Take stock of what plans you already have in place by reviewing the policies and procedures among your files.  

Step 2

Communicate. If you do have a continuity communications plan in place to contact employees, make it as robust as possible. Does it name a staff member as Communications Coordinator?  Take the time to draft broadcast business interruption texts to employees and create sample posts that you’d publish on social media during interruption.

Step 3

Inventory, Inventory, Inventory! Inventory your worksite(s) floorplans so you know what spaces contain people, empty space, store goods, exterior doors, etc.

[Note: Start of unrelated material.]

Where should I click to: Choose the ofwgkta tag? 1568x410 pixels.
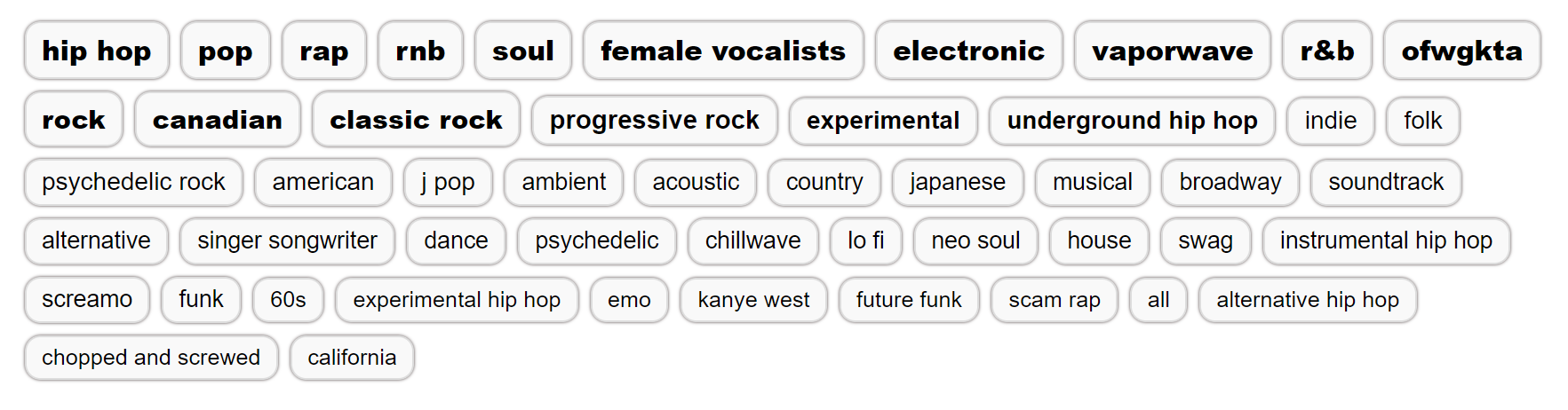tap(1462, 51)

Inventory what emergency systems are in place-- everything from physical keys and alarms to which employees have access to what password protected software. And of course, keep the inventory of your business assets up to date.

Step 4

Assemble a team and set a deadline to write a shelter-in-place procedure to be used at the  workplace should employees be present when an unforeseen or even violent incident occurs. If you are a lease holder, share your shelter in place procedure with the building management or owner.

Step 5

Be certain that your insurance coverage is sufficient. Flood insurance, business income coverage, contingent business interruption, and supply chain disruption insurance are all policy types to consider. A customizable SBA template for isolating your business’ critical functions is available here.

Step 6

Write a telecommuting policy now so you have the option to institute a remote workforce when you need it. Gain insight from your IT staff or consultant about the capacity of your current systems and what, if any, equipment or security upgrades are recommended if you temporarily switch to a remote workforce.

Step 7

Institute good tech habits to increase your level of cyber security. Several federal departments collaborate on CyberSecure My Business where you’ll find suggested ways to, for example, better understand the terms of your cloud storage service or the importance of paying for domains with very similar names to your business’ domain.  

Step 8

Learn from others by reading StayLocal’s case studies from local businesses which have planned for continuity and successfully protected property. Published in the New Orleans Business Continuity Guide, case studies paint a full picture of how New Orleans’ business owners have successfully faced past challenges.

Step 9

Become familiar with StayLocal’s resources page where we link to guides to building retrofitting and a road construction toolkit and where we share disaster planning resources from SBP. The Urban Conservancy offers tips and a glossary for effective floodwater management here.

Step 10

When you have your basic plan together, test it. Schedule a test of the shelter-in -place plan, or schedule a work from home day as an exercise. If your staff is large enough, task a staff member with communicating continuity planning updates to the entire team.